Reputation: 13
This is the server.c code
/*
* socket demonstrations:
* this is the server side of a "unix domain" socket connection
*/
#include <stdio.h>
#include <string.h>
#include <unistd.h>
#include <sys/types.h>
#include <sys/socket.h>
#include <sys/un.h>
int main()
{
int fd, clientfd;
int len;
socklen_t size;
char buf[80];
struct sockaddr_un r, q;
/*
* create a "socket", like an outlet on the wall -- an endpoint for a
* connection
*/
if ((fd = socket(AF_UNIX, SOCK_STREAM, 0)) < 0) {
perror("socket"); /* (there's no file name to put in as argument
* to perror... so for lack of anything better,
* the syscall name is the usual choice here) */
return(1);
}
/* "unix domain" -- rendezvous is via a name in the unix filesystem */
memset(&r, '\0', sizeof r);
r.sun_family = AF_UNIX;
strcpy(r.sun_path, "/tmp/something");
/*
* "binding" involves creating the rendezvous resource, in this case the
* socket inode (a new kind of "special file"); then the client can
* "connect" to that.
*/
if (bind(fd, (struct sockaddr *)&r, sizeof r)) {
perror("bind");
return(1);
}
/*
* The "listen" syscall is required.

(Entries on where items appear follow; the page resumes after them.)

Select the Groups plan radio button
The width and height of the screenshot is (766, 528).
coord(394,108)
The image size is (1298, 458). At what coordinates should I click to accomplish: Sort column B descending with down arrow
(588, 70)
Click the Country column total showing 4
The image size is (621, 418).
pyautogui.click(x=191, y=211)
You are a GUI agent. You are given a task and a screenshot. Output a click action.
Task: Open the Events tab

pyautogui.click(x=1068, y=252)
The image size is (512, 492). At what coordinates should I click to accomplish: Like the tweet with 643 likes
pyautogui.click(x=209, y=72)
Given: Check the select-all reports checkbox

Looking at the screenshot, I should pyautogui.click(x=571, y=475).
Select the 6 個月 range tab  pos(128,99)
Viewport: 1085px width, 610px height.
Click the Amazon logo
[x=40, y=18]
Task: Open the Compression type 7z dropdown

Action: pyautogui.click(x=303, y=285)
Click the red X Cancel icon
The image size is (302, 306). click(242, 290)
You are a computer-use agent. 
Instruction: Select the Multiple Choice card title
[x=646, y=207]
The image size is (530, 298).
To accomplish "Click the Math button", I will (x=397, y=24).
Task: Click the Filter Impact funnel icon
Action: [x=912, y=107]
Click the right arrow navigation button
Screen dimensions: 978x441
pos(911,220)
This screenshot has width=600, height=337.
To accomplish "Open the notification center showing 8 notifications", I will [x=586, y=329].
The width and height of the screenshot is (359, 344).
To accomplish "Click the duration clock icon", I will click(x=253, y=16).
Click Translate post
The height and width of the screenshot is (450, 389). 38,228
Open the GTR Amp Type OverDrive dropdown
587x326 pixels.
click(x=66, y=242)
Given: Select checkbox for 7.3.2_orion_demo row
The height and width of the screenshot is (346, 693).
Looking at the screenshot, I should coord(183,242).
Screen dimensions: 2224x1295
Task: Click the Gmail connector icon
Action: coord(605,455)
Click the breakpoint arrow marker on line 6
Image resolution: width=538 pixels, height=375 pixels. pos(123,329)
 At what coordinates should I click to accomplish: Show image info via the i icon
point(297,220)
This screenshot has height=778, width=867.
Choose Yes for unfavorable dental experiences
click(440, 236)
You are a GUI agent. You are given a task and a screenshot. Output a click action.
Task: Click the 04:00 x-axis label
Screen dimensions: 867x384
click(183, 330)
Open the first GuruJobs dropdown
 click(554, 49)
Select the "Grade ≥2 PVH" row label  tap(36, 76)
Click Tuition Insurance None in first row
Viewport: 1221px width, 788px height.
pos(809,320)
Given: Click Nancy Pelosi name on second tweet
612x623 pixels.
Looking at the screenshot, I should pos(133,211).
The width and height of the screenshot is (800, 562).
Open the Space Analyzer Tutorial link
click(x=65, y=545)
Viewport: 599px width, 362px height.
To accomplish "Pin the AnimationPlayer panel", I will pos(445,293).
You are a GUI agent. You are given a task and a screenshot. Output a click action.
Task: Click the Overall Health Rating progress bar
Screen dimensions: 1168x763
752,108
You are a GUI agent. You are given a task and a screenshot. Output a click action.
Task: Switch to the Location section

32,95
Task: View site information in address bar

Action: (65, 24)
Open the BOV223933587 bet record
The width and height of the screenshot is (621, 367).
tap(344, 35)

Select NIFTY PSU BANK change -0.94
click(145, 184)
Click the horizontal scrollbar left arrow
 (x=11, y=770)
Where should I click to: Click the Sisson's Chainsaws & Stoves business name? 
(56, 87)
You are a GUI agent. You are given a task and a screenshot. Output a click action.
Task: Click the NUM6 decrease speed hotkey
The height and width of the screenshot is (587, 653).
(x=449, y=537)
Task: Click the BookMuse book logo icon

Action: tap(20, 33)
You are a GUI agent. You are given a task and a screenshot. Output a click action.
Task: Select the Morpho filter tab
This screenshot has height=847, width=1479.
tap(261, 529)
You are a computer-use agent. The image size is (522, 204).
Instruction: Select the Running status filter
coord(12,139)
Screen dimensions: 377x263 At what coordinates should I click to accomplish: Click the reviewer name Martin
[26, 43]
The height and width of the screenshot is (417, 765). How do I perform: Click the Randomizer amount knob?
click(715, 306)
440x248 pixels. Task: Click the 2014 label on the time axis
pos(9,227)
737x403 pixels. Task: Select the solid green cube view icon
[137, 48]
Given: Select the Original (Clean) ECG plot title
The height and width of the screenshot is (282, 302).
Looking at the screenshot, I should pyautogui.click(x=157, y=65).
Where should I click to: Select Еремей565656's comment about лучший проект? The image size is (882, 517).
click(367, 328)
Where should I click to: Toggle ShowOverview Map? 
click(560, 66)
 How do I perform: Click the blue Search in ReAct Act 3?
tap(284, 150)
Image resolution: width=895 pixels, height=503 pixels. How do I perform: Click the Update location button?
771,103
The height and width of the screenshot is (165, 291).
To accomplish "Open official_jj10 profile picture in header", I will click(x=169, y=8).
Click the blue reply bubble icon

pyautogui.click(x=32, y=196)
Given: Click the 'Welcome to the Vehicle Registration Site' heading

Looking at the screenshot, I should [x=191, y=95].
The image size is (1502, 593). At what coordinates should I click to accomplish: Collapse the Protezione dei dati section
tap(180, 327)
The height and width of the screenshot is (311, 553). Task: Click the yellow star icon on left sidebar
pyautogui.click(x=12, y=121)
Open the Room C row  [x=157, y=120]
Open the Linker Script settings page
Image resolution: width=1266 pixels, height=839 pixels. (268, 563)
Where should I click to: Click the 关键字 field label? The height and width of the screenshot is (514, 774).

It says the length of the queue for
* incoming connections which have not yet been "accepted".
* 5 is a suitable value for your assignment four.
* It is not a limit on the number of people you are talking to; it's just
* how many can do a connect() before you accept() them.
*/
if (listen(fd, 5)) {
perror("listen");
return(1);
}
/* process client requests (usually in a loop) */
/*
* The accept() syscall accepts a connection and gives us a new socket
* file descriptor for talking to that client. We can read and write the
* socket. Other than that it functions much like a pipe.
*/
size = sizeof q;
if ((clientfd = accept(fd, (struct sockaddr *)&q, &size)) < 0) {
perror("accept");
return(1);
}
/*
* Usually we'd have a more complex protocol than the following, but
* in this case we're just reading one line or so and outputting it.
*/
if ((len = read(clientfd, buf, sizeof buf - 1)) < 0) {
perror("read");
return(1);
}
/* The read is raw bytes. This turns it into a C string. */
buf[len] = '\0';
printf("The other side said: \"%s\"\n", buf);
/*
* Closing the socket makes the other side see that the connection is
* dropped. It's how you "hang up".
*/
close(clientfd);
/*
* A unix domain socket binding is reclaimed upon process exit, but the
* inode is not. You have to unlink (delete) it.
*/
close(fd);
unlink("/tmp/something");
return(0);
}
The code is correct it just keeps going to the perror("bind"), I know all the available ports but I don't know where to change this code. For simplicity if i ran this code with on linux
./server.c
bind: Address already in use
is what i'd get. It would go straight to the first beginning lines and exits because the port is already in use
Upvotes: 0
Views: 504
Reputation: 619
Call unlink("/tmp/something")
before binding, your closing unlink
call might not be called if a return or exception occurs beforehand.